Input section start
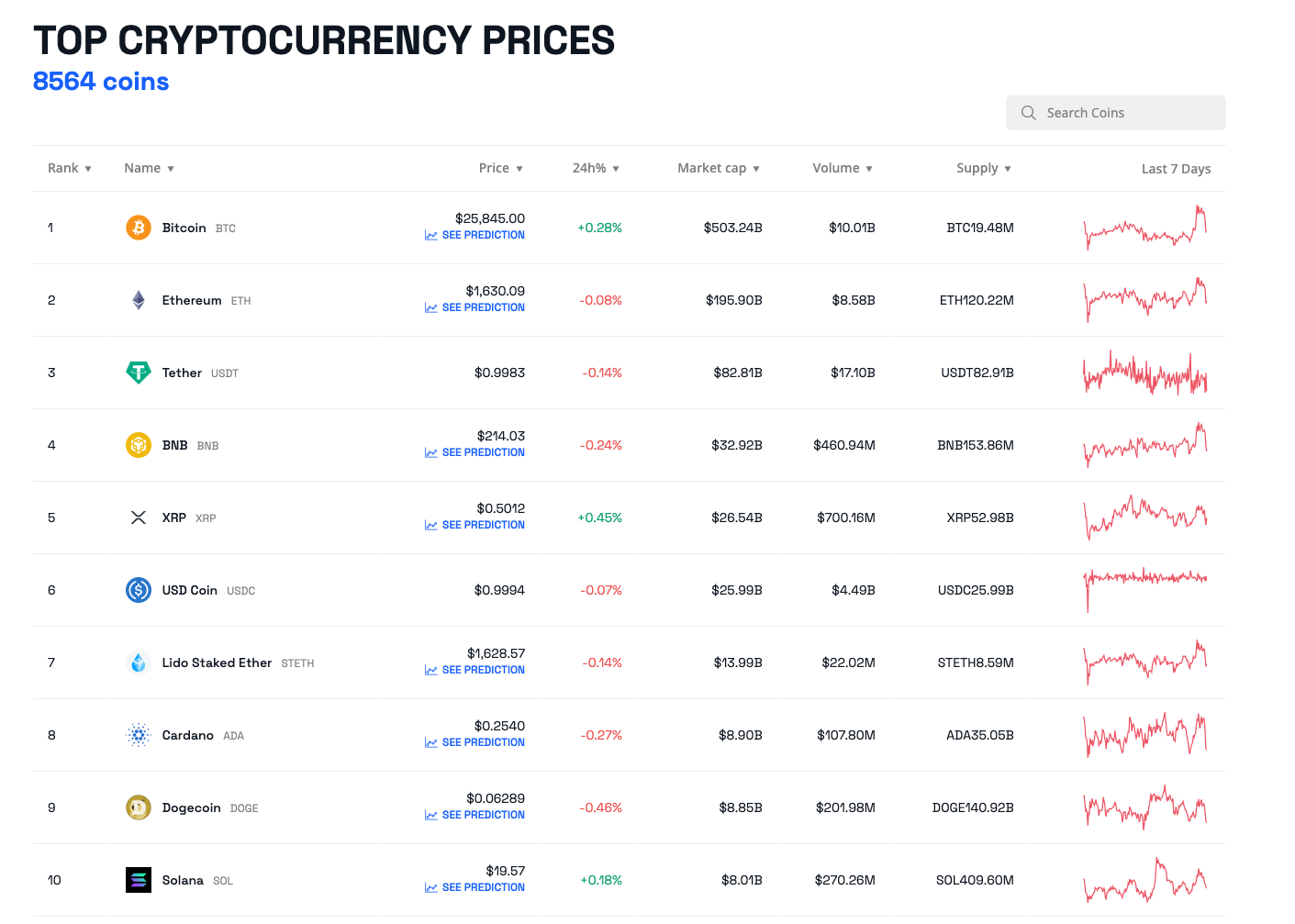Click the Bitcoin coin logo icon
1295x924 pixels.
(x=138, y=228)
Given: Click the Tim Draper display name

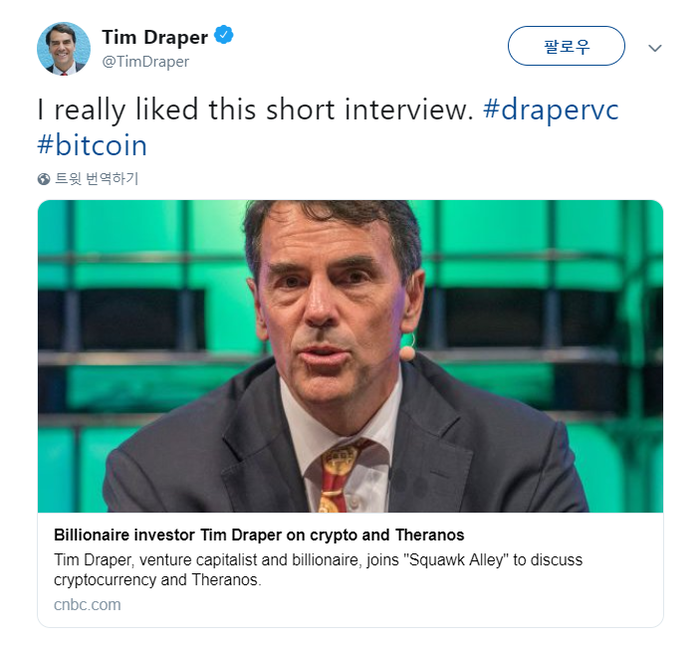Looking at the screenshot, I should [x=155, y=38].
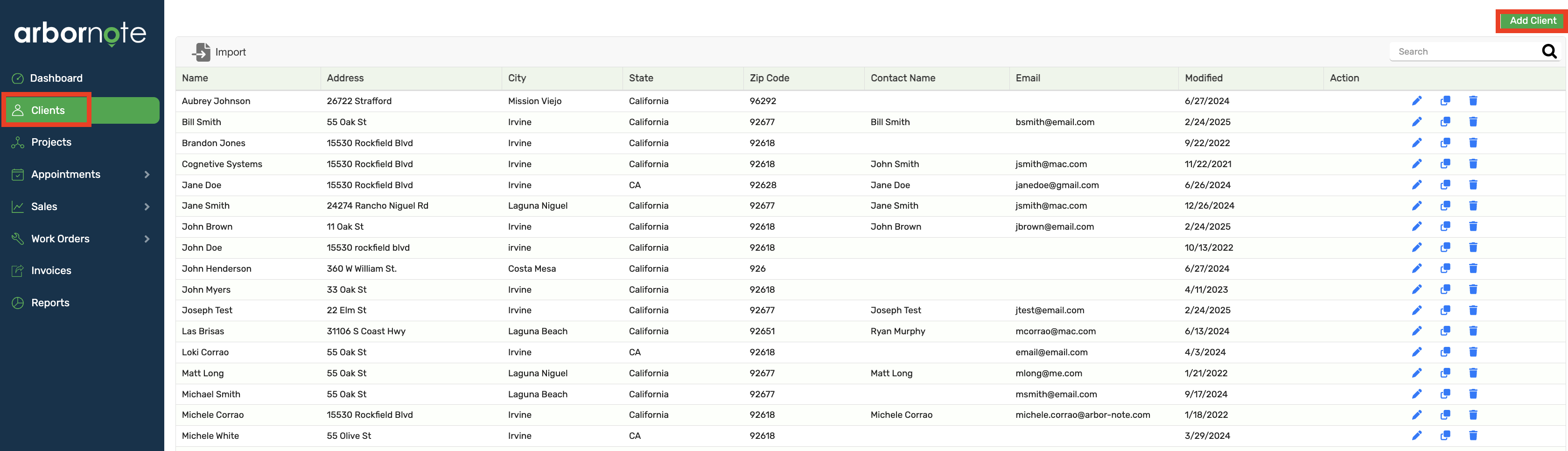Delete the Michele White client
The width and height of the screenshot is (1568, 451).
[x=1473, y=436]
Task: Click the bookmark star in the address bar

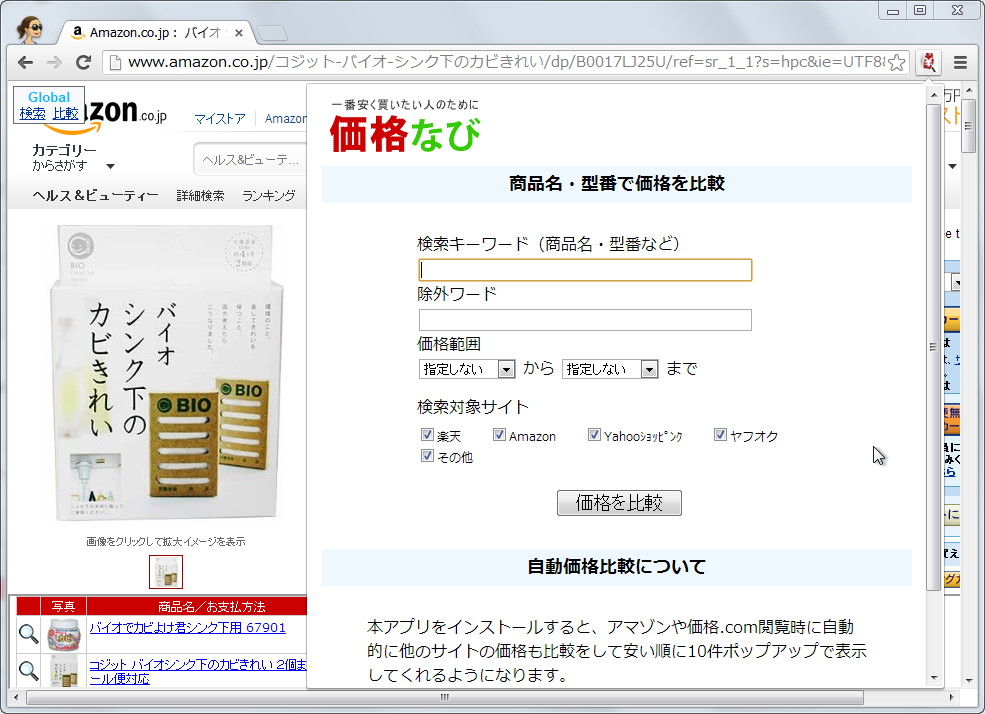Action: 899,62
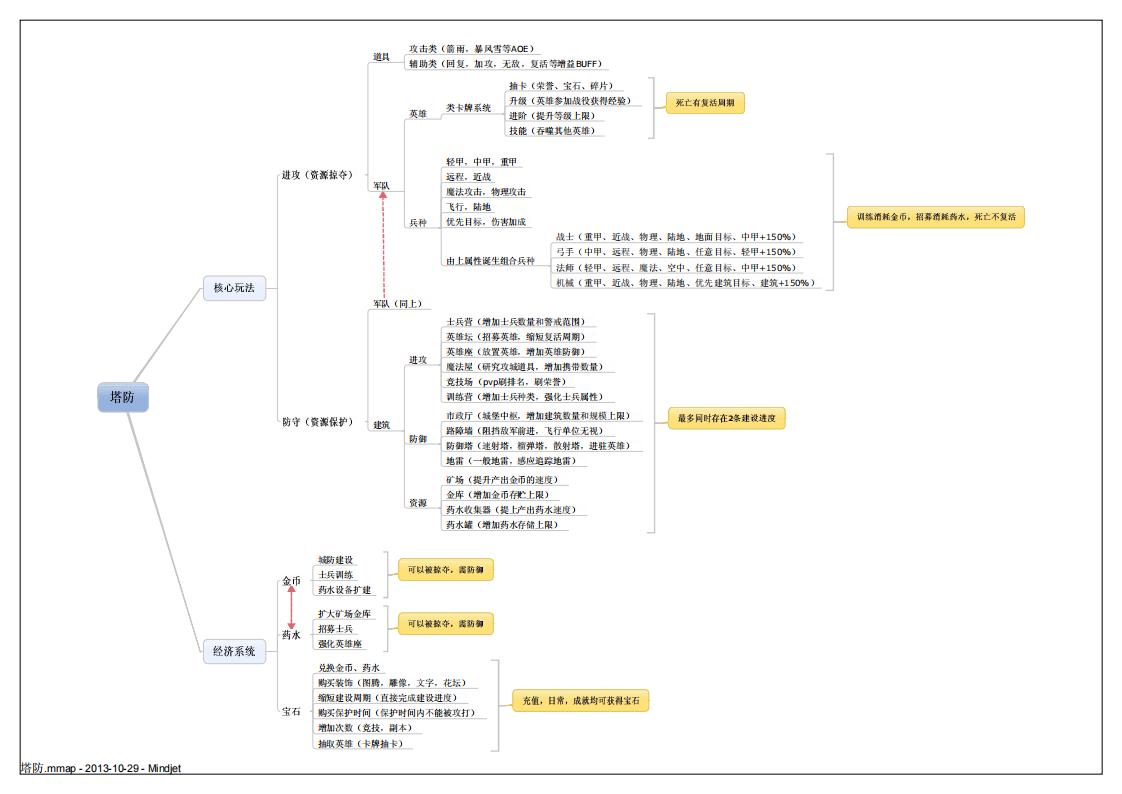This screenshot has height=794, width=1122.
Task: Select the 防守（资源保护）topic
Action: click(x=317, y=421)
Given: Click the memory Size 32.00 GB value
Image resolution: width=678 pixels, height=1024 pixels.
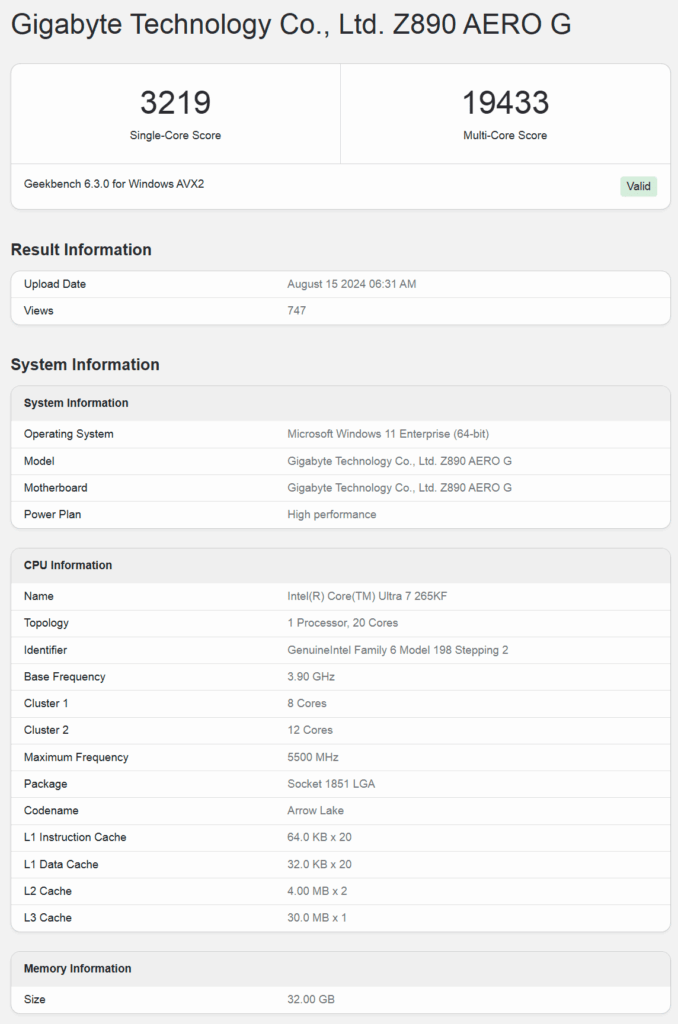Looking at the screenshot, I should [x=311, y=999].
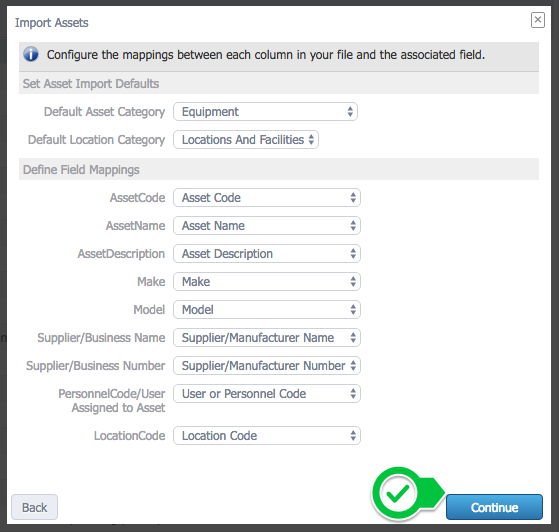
Input section end
*Task to complete*
Retype, word for word, the lines from the one with "Given: Click the Tim Draper display name" through the last line of the entries above, and only those lines. Leave pictures out.

*Reply to the task*
Given: Click the Tim Draper display name

Looking at the screenshot, I should [x=155, y=38].
Delete the Michele White client
The width and height of the screenshot is (1568, 451).
[x=1473, y=436]
Task: Click the bookmark star in the address bar

Action: 899,62
This screenshot has height=794, width=1122.
Task: Select the 防守（资源保护）topic
Action: click(x=317, y=421)
Given: Click the memory Size 32.00 GB value
Image resolution: width=678 pixels, height=1024 pixels.
Looking at the screenshot, I should [x=311, y=999].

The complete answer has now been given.